I don't think you can have the parma suspend the end of a magical effect so with the wine turned into water either it is stopped by his MR and he cannot imbibe it (it probably spills down his chin) or it is not stopped, he drinks it and suffers the consequences. I would say it is stopped. With Muto effect I would not try to judge the degree of change but the targeting - if the whole of a thing is the target of a Muto spell (target individual or part of a group) then even if the change seems superficial or localised the magic is pervading the thing's essence and the thing must penetrate MR. If the target was Part then only that part bounces. Thus the staff of thorns would need to penetrate.

There are some categories you have left out:
Objects/people subject to an ongoing Creo improvement. I think no resistance on this one - not because I can justify it philosophically but because I don't like the effects on the game world - see my rants in the magic sword thread.
Warded objects, including those with parma. For me no resistance again.
Objects under Imaginem effects. I'd say again no - an object is separable from its image or The Wizard's Sidestep would not be possible as a low level Rego effect. There be some odd special effects as the illusion is blocked but the object goes through - I'm OK with that.
Enchanted objects
Vis

Then there are more subtle questions like how much mundane force can a magic object and parma shield one from? If Robert Whiterook CrAn a woolly sock, sticks a half brick in it and whacks Marcus ex Guernicus with it (insulted his wife's cooking perhaps) does it hurt? If not does this mean a CrAn bobble hat will protect Marcus from an ogre club to the head?
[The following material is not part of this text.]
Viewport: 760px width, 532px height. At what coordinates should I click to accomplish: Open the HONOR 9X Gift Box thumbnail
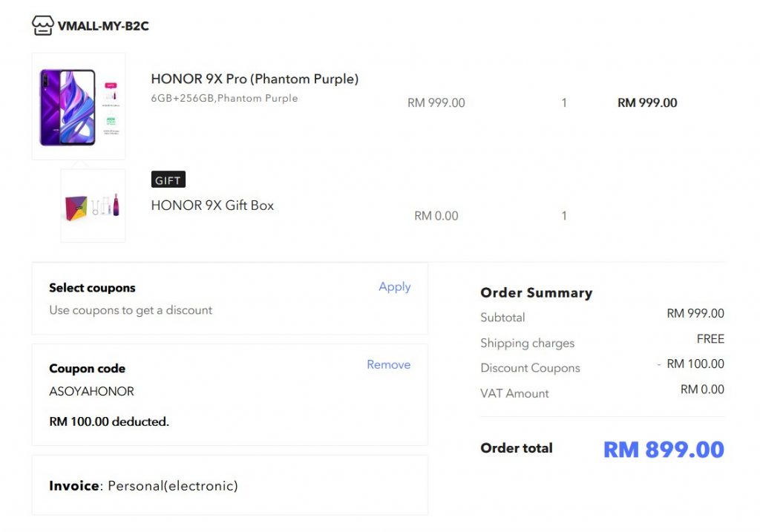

Is this supposed to be a description for the RAW or for your game?

Some of the effects or reasons for how things work the way they do differ from my understanding of the RAW. Not that my understanding can't be flawed, but before I start making comments about how your rules differ from the RAW, I want to make sure this is not intentional.

The analogies are more confusing than helpful i think.
Overall it looks fairly reasonable.

Im not sure about the Muto effects though:
The Thorny staff is under the effect of active magic and the thorns would probably be blocked even if the staff as a whole isnt(and its not for sure that it isnt), and poison changed to wine should probably be completely blocked as its a matter of something changed completly, ie ALL of it is under an active spell effect.

And some comments on the Perdo examples:

Wether the magi needs any checks will depend on how quickly the room heats back up again, and if the magi is wellclothed or in the nude. So if the room is heating up reasonably fast(summer outside and an open door and maybe a couple of open windows) the magi might not need to check for fatigue at all, and if she does should get a bonus against failing the check.
And alternatively, if the magi was just enroute to go outside in the middle of winter and was dressed for a cold winterday, she might need a check due to cold air, but probably not.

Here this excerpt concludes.